Editorial: The new trinity of competitiveness

Knowledge is no more significant than having a toilet in your office or a plant. This controversial statement is made by the Swedish business thinker Jonas Ridderstrale in this issue's management column. While the author of Funky Business and Karaoke Capitalism is no stranger to heated debate, this statement turns on its head much of the received wisdom of the past 50 years. Ridderstrale suggests that having knowledge simply puts you on a level playing field with your competitors. Your people will also need to have two other qualities in abundance: confidence and connections.

by Morice Mendoza, editor
Last Updated: 23 Jul 2013

The new holy trinity of competitiveness, he suggests, is competence, courage and community.

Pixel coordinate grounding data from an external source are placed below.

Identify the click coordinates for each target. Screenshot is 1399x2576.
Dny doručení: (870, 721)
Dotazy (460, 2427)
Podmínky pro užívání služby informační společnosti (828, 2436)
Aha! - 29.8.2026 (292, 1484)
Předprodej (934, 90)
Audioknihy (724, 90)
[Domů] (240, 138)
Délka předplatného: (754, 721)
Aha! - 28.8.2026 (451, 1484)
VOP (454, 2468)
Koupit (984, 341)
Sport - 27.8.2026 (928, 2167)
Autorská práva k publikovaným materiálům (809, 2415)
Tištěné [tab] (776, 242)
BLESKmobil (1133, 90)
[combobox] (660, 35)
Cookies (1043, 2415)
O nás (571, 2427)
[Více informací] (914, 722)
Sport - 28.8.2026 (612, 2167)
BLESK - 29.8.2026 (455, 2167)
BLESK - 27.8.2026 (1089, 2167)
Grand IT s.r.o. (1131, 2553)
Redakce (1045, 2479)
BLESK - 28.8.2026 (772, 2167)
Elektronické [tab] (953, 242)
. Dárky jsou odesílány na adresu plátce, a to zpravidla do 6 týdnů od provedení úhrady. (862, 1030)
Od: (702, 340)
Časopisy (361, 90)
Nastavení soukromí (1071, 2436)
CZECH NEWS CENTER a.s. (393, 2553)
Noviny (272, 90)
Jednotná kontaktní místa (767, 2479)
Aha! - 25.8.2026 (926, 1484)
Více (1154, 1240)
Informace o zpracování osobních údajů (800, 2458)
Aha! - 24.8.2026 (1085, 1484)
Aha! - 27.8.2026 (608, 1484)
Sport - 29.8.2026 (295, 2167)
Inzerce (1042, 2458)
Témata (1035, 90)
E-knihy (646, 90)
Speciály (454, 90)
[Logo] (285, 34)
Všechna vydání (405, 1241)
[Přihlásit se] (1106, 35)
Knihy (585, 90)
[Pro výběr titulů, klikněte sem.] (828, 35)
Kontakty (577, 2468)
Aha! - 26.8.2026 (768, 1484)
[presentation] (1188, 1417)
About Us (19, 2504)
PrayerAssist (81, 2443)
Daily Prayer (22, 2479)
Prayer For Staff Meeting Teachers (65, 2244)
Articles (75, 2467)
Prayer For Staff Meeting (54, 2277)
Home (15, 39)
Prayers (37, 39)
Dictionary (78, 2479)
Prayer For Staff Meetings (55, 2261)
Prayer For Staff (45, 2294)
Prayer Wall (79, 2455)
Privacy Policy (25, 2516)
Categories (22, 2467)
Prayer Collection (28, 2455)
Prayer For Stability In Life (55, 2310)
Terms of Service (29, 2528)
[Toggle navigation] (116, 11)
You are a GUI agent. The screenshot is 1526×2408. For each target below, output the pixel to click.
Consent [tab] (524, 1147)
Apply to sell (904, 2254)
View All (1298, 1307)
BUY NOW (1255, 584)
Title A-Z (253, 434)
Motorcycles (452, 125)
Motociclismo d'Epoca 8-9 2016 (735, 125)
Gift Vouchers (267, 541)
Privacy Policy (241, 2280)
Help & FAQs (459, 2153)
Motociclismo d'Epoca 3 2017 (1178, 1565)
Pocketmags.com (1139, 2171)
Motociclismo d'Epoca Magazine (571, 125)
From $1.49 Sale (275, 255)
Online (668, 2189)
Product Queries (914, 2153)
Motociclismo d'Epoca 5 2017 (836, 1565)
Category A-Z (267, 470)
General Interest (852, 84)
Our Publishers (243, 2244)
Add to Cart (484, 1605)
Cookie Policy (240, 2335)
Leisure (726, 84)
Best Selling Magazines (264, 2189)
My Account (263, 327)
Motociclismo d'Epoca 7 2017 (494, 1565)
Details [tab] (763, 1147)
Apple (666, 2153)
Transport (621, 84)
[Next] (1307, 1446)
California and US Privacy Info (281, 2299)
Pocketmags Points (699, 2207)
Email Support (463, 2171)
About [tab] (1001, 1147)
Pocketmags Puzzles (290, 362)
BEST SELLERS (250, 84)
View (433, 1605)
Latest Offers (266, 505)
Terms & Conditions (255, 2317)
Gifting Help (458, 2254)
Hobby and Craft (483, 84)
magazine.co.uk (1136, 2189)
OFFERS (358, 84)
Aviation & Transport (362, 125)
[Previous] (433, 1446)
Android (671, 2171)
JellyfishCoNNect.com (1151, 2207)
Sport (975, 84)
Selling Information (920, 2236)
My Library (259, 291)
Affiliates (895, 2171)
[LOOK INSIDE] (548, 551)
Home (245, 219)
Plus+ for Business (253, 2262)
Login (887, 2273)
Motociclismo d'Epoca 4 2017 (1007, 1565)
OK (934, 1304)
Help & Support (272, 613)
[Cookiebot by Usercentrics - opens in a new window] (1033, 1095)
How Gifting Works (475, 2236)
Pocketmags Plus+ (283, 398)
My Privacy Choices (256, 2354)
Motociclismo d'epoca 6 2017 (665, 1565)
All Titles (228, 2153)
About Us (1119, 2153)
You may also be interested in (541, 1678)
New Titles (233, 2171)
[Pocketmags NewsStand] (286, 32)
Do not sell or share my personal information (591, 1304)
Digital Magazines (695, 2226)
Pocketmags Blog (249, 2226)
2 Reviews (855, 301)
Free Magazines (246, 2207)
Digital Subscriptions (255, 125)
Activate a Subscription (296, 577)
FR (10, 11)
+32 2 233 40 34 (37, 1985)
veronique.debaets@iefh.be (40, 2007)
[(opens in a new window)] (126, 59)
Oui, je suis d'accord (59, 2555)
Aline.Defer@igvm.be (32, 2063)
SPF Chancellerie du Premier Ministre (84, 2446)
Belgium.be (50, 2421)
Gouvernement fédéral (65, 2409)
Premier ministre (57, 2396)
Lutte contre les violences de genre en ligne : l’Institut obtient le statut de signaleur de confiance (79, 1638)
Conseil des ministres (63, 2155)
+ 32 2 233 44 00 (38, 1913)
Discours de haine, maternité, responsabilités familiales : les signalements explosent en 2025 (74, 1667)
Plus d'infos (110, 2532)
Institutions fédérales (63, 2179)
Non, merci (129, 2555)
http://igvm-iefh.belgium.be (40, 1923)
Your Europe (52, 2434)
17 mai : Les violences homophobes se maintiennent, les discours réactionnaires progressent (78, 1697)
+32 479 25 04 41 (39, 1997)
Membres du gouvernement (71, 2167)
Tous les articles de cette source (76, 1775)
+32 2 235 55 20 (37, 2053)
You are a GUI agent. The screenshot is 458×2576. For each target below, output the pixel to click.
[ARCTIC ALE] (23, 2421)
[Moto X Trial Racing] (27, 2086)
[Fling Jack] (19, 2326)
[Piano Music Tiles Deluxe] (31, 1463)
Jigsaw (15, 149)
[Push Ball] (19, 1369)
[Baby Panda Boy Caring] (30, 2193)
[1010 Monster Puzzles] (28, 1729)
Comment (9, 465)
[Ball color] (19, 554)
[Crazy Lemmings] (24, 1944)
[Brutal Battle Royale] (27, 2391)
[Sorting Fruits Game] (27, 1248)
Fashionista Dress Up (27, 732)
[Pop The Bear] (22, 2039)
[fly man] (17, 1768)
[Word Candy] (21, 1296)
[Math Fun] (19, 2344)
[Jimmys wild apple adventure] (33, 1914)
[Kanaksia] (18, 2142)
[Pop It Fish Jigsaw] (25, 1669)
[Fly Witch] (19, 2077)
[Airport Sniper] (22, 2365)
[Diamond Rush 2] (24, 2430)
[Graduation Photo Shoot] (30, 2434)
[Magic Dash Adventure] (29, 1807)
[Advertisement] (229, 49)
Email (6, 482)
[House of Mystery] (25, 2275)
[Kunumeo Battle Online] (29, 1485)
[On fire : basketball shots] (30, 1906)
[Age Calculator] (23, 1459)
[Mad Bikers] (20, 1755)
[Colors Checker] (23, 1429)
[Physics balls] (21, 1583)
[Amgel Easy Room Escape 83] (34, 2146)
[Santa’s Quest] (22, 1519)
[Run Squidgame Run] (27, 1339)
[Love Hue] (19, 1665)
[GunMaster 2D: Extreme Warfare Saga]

Another more personal area where confidence is essential is in the challenging world of negotiation. We have asked whether women are better than men at negotiating in the 21st century workplace. The answer is mixed. It is controversial (and dangerous for a male editor) to suggest that gender plays a role at all and, of course, many women executives insist that it does not. However, Horacio Falcao argues that we have all been shaped by society's attitudes towards the different roles.

As a consequence, women managers may find that they lose out in a more aggressive negotiating situation because they have not been trained to think in the same way. The good news from the female perspective is that the more empathetic and collaborative skills are becoming key to winning in the negotiating stakes. It may well be that men will need to change their style to win in the future.